Our setting: a trailer park in the middle of nowhere where various miscreants and people not wanting to be found live out their lives.
We are introduced to the mysterious Dave Carroll (aka DC, played by Daniel Link) as he hauls another unfortunate from the interstate.
Kevin (Cameron Kotecki) suffers from a strange wound and is being tended to by Virginia, who runs into the new-in-town Lucella (Eva Hamilton). Both will discover that this is no simple chance encounter.
Elsewhere, Mia (Dana Kippel) tracks leads that point to the dangerous and deadly DC. Along the way, she finds Alias (Nathaniel Burns), who has his own reasons for wanting to find DC.
It seems to take an age to get going; the differing threads of the mysterious kidnapper, Kevin and Lucella, and Alias and Mia all need a decent amount of time to seed with the viewer. Having the screentime bounce between each thread means each part has to strike hard, and they are partially successful with that.
The standout, Lucella, is just this ball of fire, moving between coy and demure to over-the-top sexuality and Brutality. Her scenes elevate those around her, and she looks as though she is enjoying it, too.
The promised conflict between the Hounds and Silver Bullets is practically non-existent as the events in the film have come about in the aftermath of what has been called the final battle.
This is probably a good thing in some respects, as I don’t think the budget would have stretched to a decent depiction of a war between the two sides.
Once the threads come together, the actual resolution is handled very quickly. There isn’t a knock-down drag-out fight as I expected, and they also play a bit loose with the effects of silver on a Lycanthrope, but that is another story.
I did enjoy the journey that Lucella takes Kevin on as she tries to get that inner beast unleashed as a means of control and to start a new pack.
Effects are kept to practical ones where possible, and the transformations are shown via CGI but, again, via quick cuts, which isn’t necessarily bad. Blood does spatter, and there are some gnarly moments involving Alias and a set of pliers as he does some personal surgery on himself.

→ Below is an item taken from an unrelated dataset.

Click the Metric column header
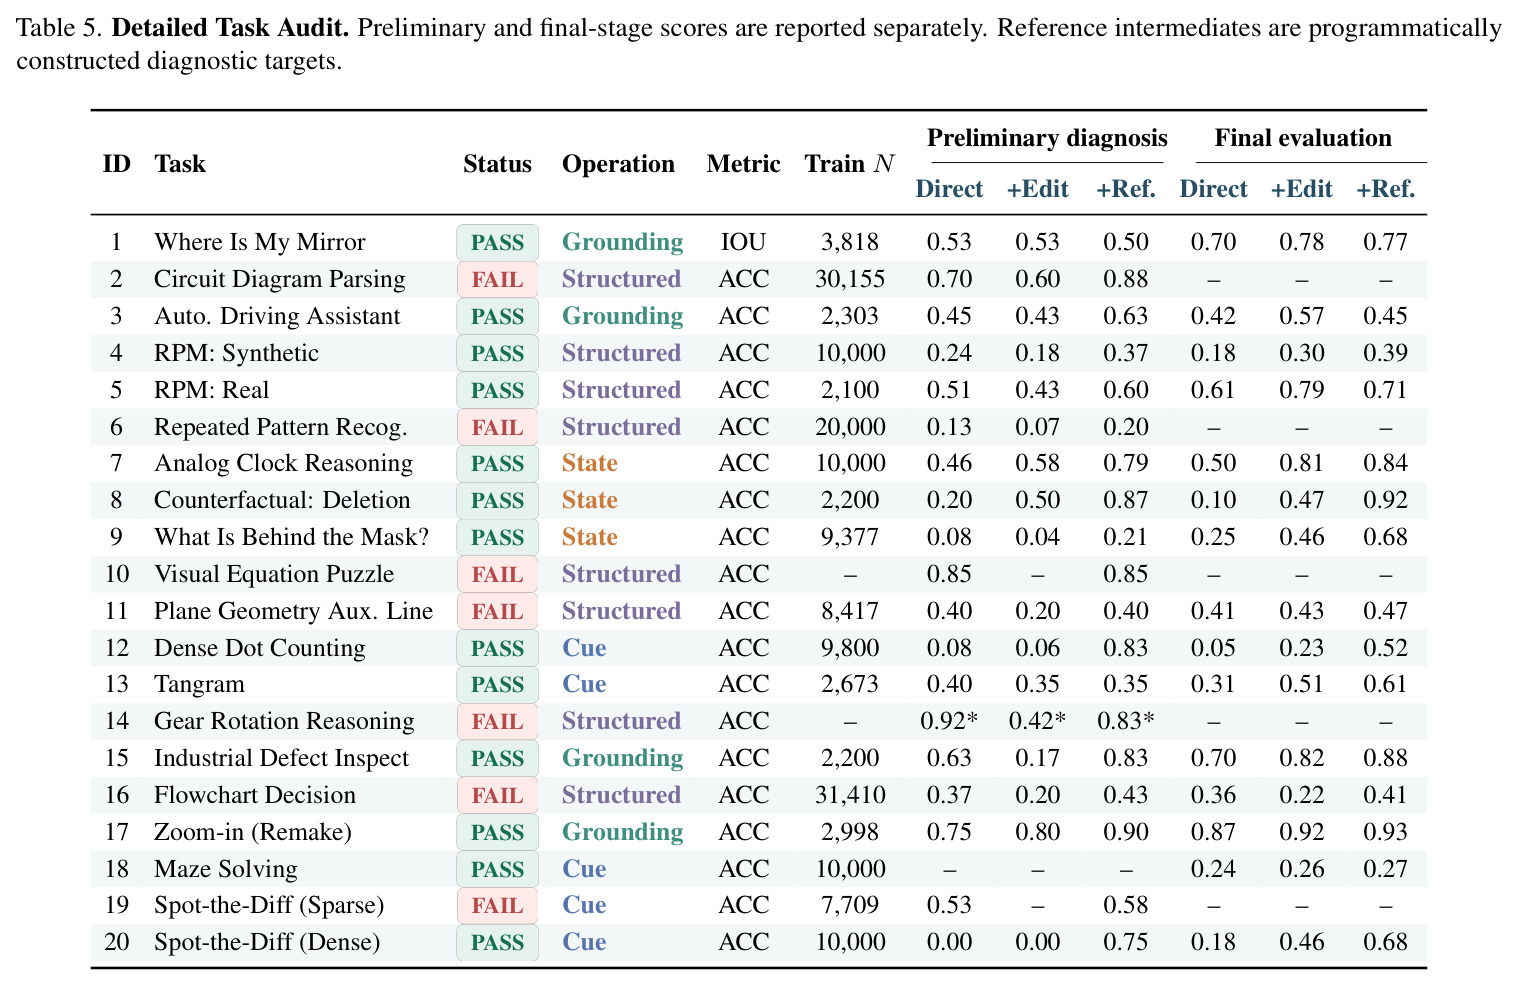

Look out for when Lucella gives Kevin a heart; it’s not hers, but the thought is there.
If you are going to tackle werewolves, you have to hit the ground running, and HELLHOUNDS opts instead for a slower and more measured approach.
I appreciate when there is an attempt to try new directions. Taking from popular culture and using biker gangs helps in hiding budgetary restraints, which is wise, especially when it comes to handling the necessary transformation that these films live or die by.
The actual physical makeup is pretty good, considering, but it’s for the best that the camera doesn’t linger too long.
Hellhounds is not groundbreaking by any means, but then, it isn’t actually trying to be. The acting is decent, with Hamilton’s Lucella rising head and shoulders above her castmates to be the film’s MVP. She owns every scene she is in, and that is worth the view alone.
What Hellhounds promises and mostly delivers is a reasonably fun watch that keeps you entertained for roughly 80 minutes (kudos to the filmmakers for keeping the runtime lean) and doesn’t expect you to think much about it after the credits roll.